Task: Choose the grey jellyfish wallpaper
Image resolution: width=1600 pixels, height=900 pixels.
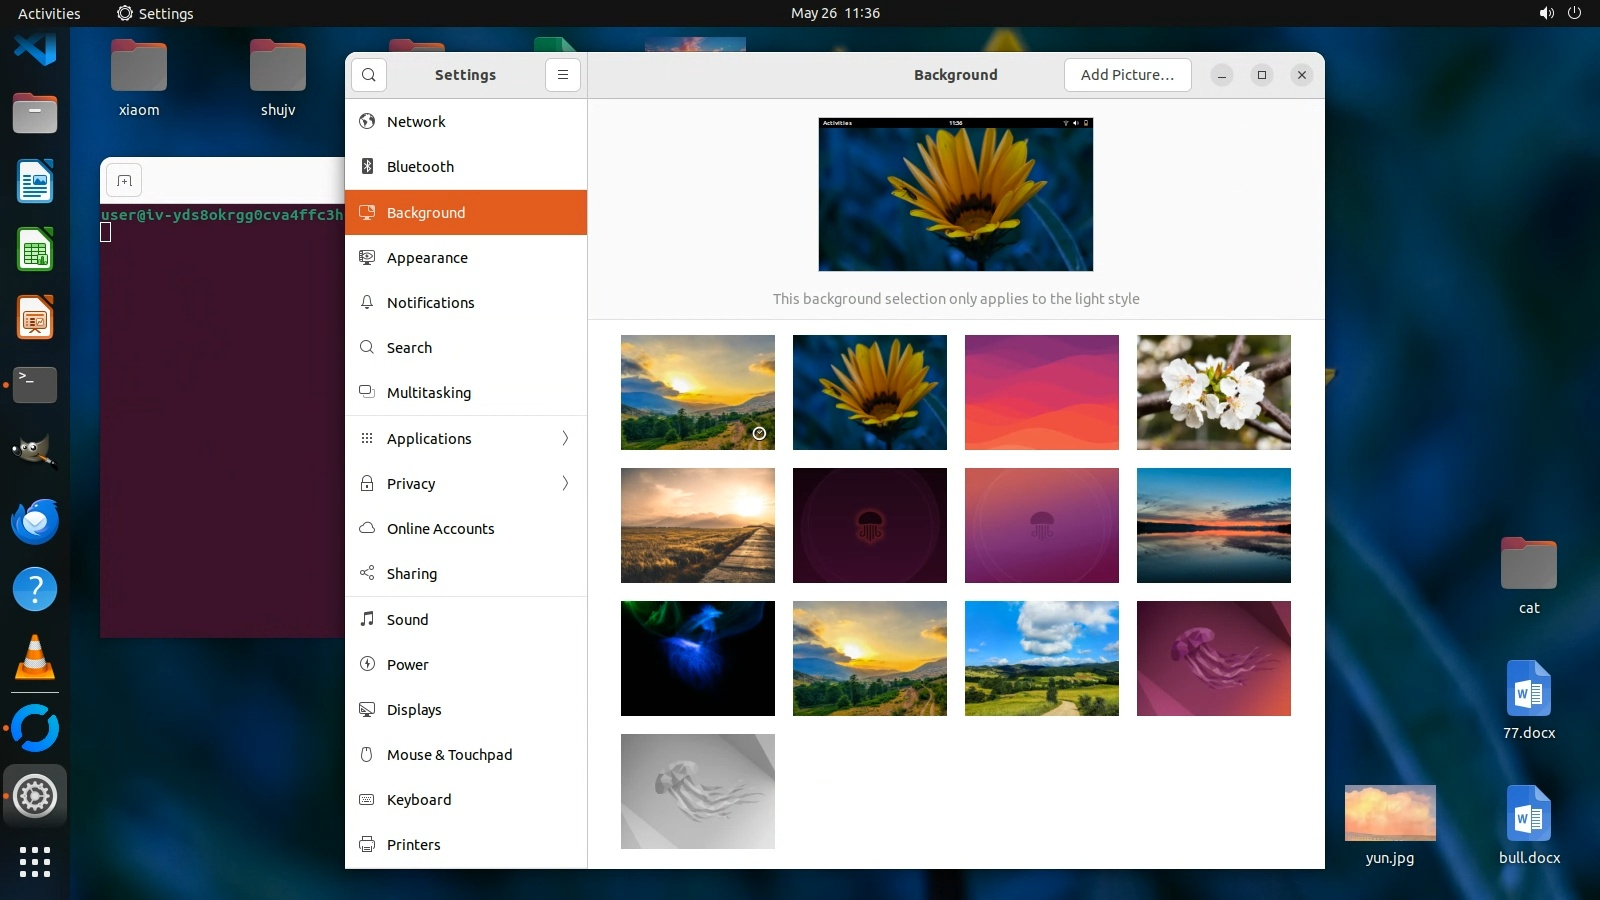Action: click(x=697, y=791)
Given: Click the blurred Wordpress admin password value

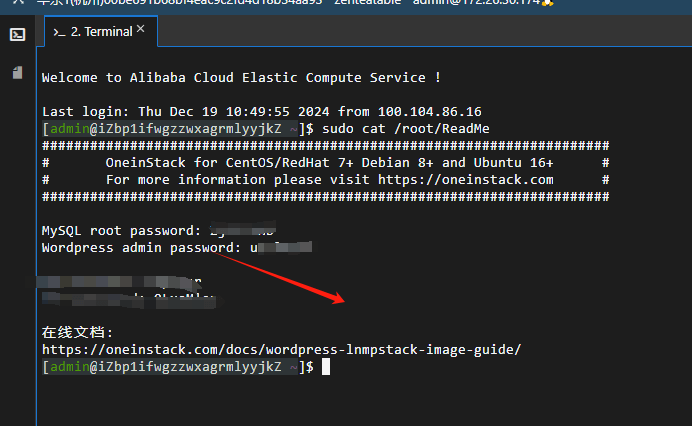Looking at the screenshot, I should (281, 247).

★ ★ ★ ★

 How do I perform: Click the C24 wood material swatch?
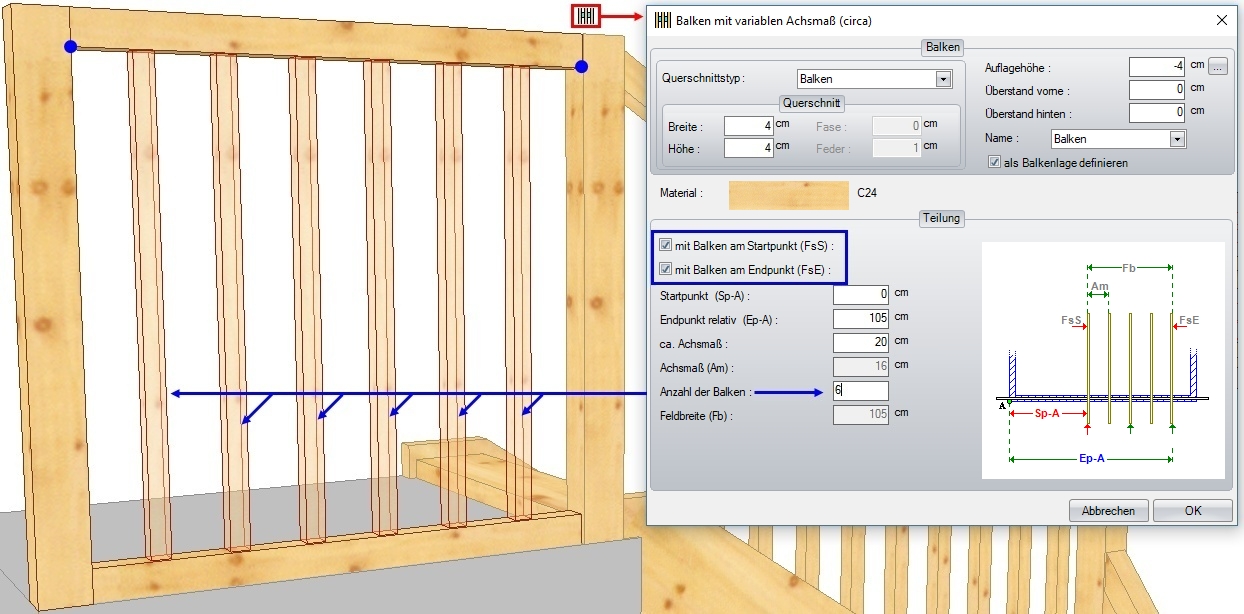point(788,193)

★ ★ ★ ★

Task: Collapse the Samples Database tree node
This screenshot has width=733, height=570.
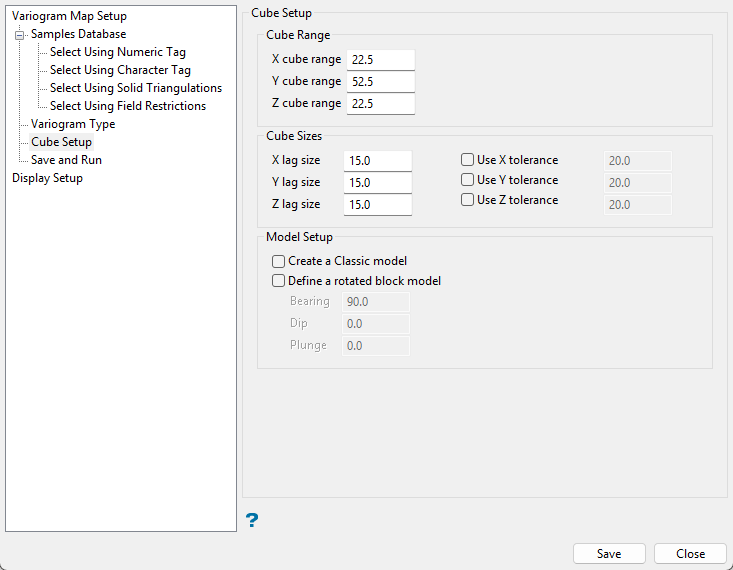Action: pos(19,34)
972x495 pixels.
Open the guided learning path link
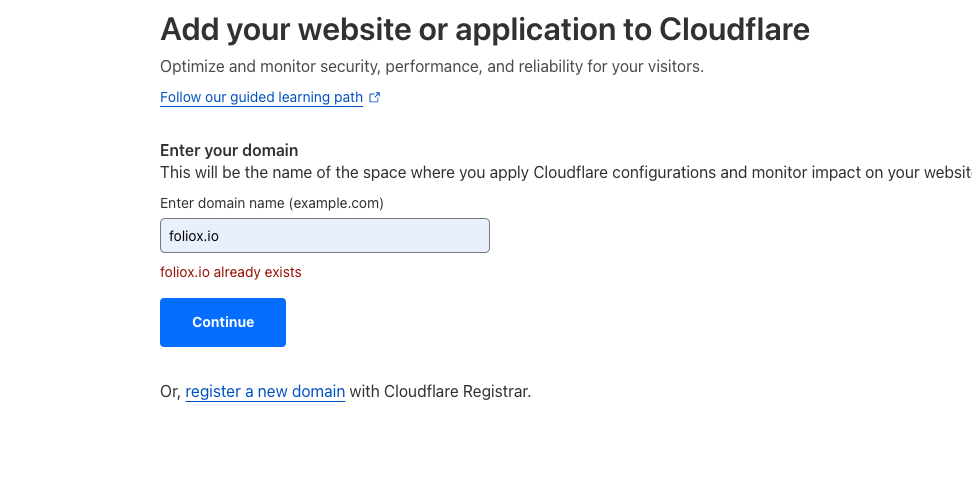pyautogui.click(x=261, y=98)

★ ★ ★ ★

DESCRIPTION OF THE TASK.
Please output the listing lines from the line containing "Task: Choose the grey jellyfish wallpaper" through the line containing "Looking at the", both included, as a Markdown table with columns n and Line, where n numbers each row. Skip blank lines, include nothing from any other lines, and leave out the pictures.

RESULT OF THIS TASK.
| n | Line |
|---|---|
| 1 | Task: Choose the grey jellyfish wallpaper |
| 2 | Image resolution: width=1600 pixels, height=900 pixels. |
| 3 | Action: click(x=697, y=791) |
| 4 | Given: Click the blurred Wordpress admin password value |
| 5 | Looking at the screenshot, I should (281, 247). |